Every line with "target" in it should be copied from the data.

★ ★ ★ ★ ★

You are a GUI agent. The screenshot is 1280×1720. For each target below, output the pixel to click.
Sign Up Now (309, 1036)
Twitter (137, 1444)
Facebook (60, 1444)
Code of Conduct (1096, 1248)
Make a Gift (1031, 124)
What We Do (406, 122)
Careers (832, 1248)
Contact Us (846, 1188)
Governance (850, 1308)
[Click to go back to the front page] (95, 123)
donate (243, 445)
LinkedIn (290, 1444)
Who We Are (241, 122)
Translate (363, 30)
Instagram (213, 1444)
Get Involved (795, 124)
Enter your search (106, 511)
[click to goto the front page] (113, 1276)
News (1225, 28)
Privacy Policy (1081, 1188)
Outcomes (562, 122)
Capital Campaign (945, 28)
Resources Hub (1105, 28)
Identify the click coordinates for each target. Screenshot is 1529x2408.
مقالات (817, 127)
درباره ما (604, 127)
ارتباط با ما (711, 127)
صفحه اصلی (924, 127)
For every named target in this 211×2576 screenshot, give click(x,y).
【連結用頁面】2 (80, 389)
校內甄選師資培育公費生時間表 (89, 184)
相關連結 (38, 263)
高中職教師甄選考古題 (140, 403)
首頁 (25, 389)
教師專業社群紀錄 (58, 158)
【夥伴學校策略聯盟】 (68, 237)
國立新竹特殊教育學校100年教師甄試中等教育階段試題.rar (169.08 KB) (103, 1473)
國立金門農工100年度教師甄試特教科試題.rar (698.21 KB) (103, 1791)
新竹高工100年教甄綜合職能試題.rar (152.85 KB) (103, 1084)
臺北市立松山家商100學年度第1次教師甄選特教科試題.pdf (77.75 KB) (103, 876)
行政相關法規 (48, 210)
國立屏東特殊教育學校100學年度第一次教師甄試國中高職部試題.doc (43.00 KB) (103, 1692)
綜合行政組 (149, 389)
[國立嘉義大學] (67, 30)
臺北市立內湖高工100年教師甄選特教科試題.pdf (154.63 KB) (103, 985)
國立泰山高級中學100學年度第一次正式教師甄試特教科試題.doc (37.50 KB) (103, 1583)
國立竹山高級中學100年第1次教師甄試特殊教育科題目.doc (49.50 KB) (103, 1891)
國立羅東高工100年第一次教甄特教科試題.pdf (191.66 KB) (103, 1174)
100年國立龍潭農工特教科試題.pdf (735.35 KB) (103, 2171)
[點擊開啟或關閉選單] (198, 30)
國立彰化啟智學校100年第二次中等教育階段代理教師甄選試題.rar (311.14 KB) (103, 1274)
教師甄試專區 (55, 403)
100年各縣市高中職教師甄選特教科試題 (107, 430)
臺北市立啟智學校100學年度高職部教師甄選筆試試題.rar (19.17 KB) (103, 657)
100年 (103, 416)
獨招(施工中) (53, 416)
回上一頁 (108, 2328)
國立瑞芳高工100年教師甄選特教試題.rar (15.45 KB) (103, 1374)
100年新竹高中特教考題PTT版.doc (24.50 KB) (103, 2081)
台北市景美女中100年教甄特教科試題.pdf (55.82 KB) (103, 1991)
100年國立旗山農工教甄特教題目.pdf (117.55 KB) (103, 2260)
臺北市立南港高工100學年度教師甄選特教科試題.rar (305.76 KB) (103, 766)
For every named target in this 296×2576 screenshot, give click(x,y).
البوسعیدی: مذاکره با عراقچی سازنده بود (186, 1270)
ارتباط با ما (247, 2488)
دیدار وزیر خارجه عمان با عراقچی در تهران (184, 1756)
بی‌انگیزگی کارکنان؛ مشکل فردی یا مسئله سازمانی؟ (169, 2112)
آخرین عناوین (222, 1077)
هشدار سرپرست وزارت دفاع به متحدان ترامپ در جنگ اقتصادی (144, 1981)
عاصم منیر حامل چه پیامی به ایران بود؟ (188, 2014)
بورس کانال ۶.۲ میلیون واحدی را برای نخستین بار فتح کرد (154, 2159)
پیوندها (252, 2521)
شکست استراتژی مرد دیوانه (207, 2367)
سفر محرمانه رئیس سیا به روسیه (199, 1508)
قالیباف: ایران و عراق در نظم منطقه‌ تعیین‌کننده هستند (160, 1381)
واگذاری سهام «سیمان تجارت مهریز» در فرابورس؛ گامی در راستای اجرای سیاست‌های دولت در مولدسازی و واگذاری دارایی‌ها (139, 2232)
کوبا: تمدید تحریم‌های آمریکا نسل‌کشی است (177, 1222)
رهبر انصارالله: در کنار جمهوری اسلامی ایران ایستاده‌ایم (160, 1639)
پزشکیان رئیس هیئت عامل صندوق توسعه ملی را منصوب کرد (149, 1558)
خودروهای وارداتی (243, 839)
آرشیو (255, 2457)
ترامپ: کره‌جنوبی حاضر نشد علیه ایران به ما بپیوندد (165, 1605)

★ ★ ★ ★ ★

Answer to the problem:
You are a GUI agent. The screenshot is 1280×1720. For each target below, output the pixel to click.
Identify the click coordinates for each target. Screenshot is 1529x2408.
For every named target in this 211×2576 screenshot, give click(x,y).
For every named target in this 296×2576 screenshot, give click(x,y).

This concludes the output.